Substance-induced histopathological changes in the thyroid and changes in thyroid hormones (THs) and thyroid-stimulating hormone (TSH) were observed in three species (rat, mouse and dog) at doses of metiram that were considered to be at or below the maximum tolerated dose (MTD) (Table 11). In rat dose–response relationships were (partially) observed with regard to hormone measurements in a 2-generation study. It should be noted in this context that while the corresponding study failed to record a significant effect on PND 21 the magnitude of the effect was unambiguously higher on PND 21 than on PND 4. Given the statistical significance of the latter it therefore seems questionable to discard the observations made on PND 21. The more so as the same study saw thyroid follicular cell hypertrophy/hyperplasia incidences dose dependently increased in F0 males and F1 adult males and females, respectively. Further in vivo data indicate an effect of ETU on brain morphometry (EFSA 2023b). In contrast to the extensive data in vivo mechanistic studies in vitro are very limited, most likely due to the rapid transformation and degradation of metiram in such systems (EPA 2005).

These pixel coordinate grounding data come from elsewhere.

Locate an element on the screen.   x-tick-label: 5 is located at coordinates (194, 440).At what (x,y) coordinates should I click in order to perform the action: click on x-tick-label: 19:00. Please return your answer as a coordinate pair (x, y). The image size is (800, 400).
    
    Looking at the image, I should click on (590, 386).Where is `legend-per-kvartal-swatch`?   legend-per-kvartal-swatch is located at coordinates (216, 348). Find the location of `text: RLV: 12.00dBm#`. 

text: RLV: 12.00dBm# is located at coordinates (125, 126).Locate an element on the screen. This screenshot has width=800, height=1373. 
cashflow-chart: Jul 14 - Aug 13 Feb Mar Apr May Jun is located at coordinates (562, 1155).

Table 11 Thyroid effects identified at metiram studies - effects considered relevant for ED identification are marked in bold

Even so the overall data are sufficiently conclusive as to indicate the adverse effects of metiram to be T-mediated (EFSA 2023b). There is empirical support that exposure to metiram causes dose-dependent inhibition of TPO due to the formation of ETU. The resulting inhibition of thyroid hormone synthesis then leads to hypothyroidism, i.e., an increased pituitary TSH release, eventually manifesting in follicular hypertrophy and hyperplasia both of which are known neoplastic precursors in the thyroid.

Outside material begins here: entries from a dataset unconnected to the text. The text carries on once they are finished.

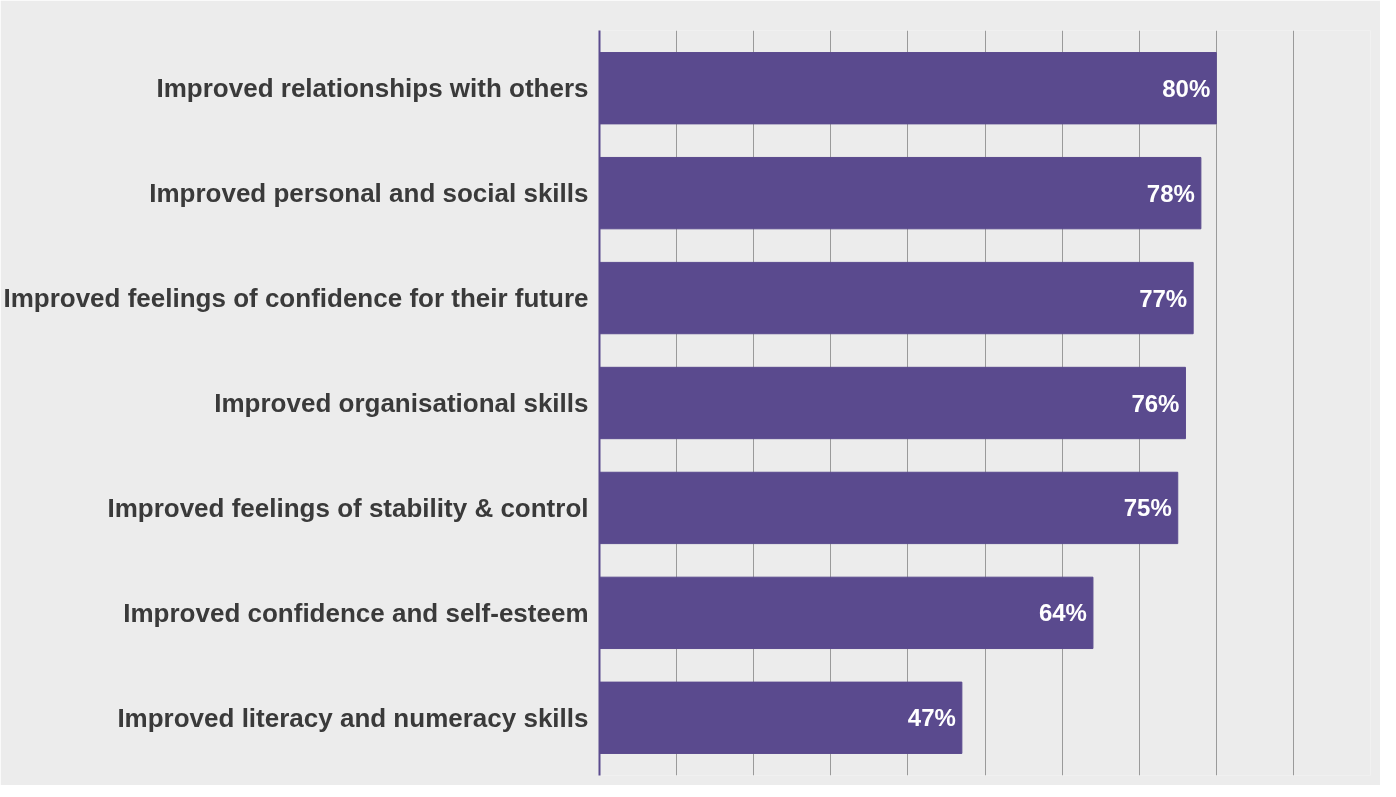 Image resolution: width=1396 pixels, height=797 pixels. I want to click on y-tick-label: Improved organisational skills, so click(402, 403).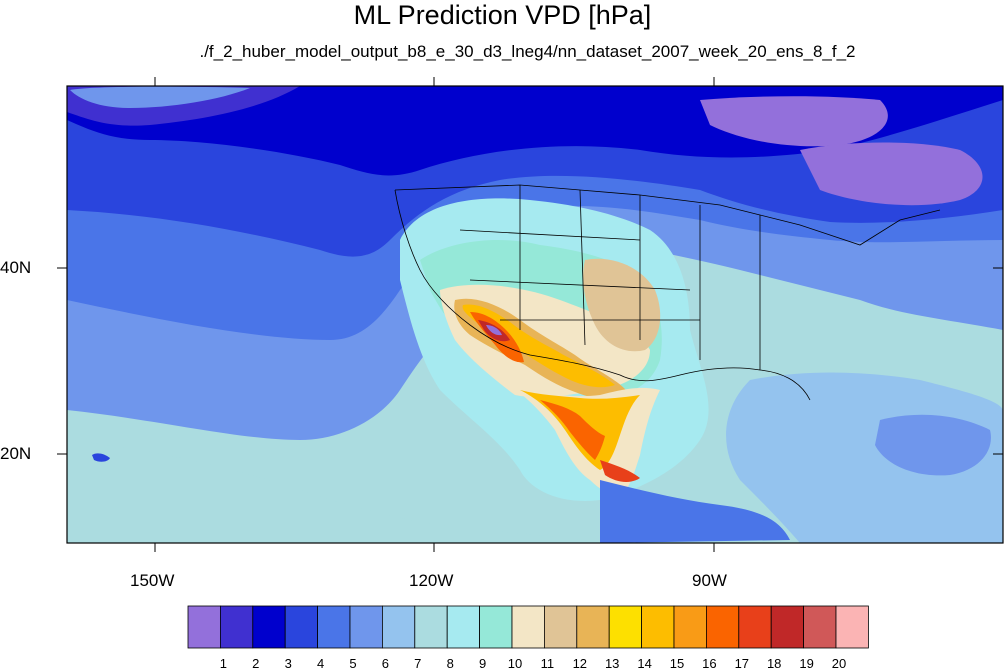 The image size is (1005, 672). What do you see at coordinates (612, 664) in the screenshot?
I see `colorbar-tick-label: 13` at bounding box center [612, 664].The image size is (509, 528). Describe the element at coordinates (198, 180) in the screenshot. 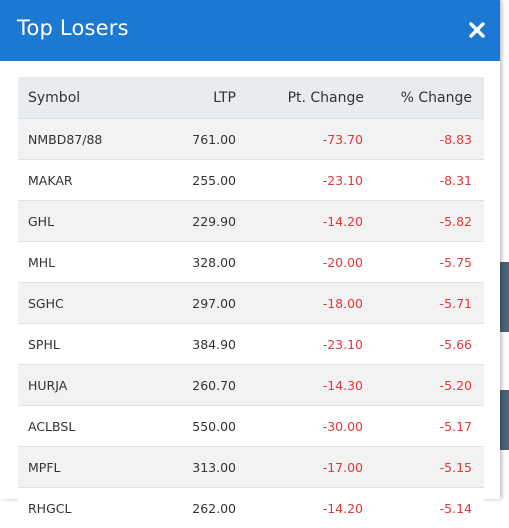

I see `cell-ltp: 255.00` at that location.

Discussion of threshold for adversity relevant for the ED identification

Despite its limitations regarding an assessment according to the ECHA/EFSA ED guidance (ECHA/EFSA 2018) the data set on metiram is sufficiently comprehensive to conclude on the existence of endocrine effect thresholds. However, at least with regard to metiram the underlying toxicology does not allow conclusions on single substances as any thyroid effects observed could be either related to metiram and/or its metabolite ETU (EFSA 2023b).

For ETU the lowest recorded NOAEL for thyroid histological endpoints is 0.2 mg/kg bw/d based on a 1-year dog study (thyroid histopathology). This is supported in rat by an extended one-generation study (thyroid histopathology and hormones) and a two-generation study with a parental NOAEL of 0.2 mg/kg bw day 0.27 mg/kg bw day, respectively. However, another study reported thyroid hyperplasia in rat at 0.25 mg/kg bw day after 24 months, indicating some remaining uncertainties for the use of 0.2 mg/kg bw day as a NOAEL (EFSA 2023b).

Contrastingly the lowest recorded NOAEL for metiram is 2.6 mg/kg bw. Again, this is based on the observed thyroid effects (thyroid hormones, thyroid weight and histopathological changes) from the 1-year dog study (EFSA 2023b). In this study, the substance-induced decrease of T4 in males was dose-dependent (13, 26 and 52 weeks). In females the respective measurements for T4 were not always statistically significant at the high dose of 84.8 mg/kg bw for all different time point but were nevertheless clearly reduced at the LOAEL (29.9 mg/kg bw). In rat the lowest LOAEL where thyroid histopathology (thyroid follicular cell hypertrophy and hyperplasia in parental animals, i.e., F0 males and F1 adult males and females) was observed is 9 mg/kg bw day in adult animals, based on a two-generation study. Considering hypothyroidism as the adverse outcome (AO) for metiram, a threshold for each individual Key Event (KE) in vivo can be derived from the 1-year dog metiram study (T4 changes, relative thyroid weight changes and increase severity of thyroid follicular cell hyperplasia) at male and female animals. As for ETU, it causes similar effects on the thyroid hormonal system in rats, mice and dogs, although quantitative differences are seen in dose–response. However, ETU T4 effects in rats are in the same range as for the lowest NOAEL for metiram in dogs. Overall, therefore there is strong evidence that metiram thyroid toxicity (hypothyroidism) follows a dose-dependent threshold behavior.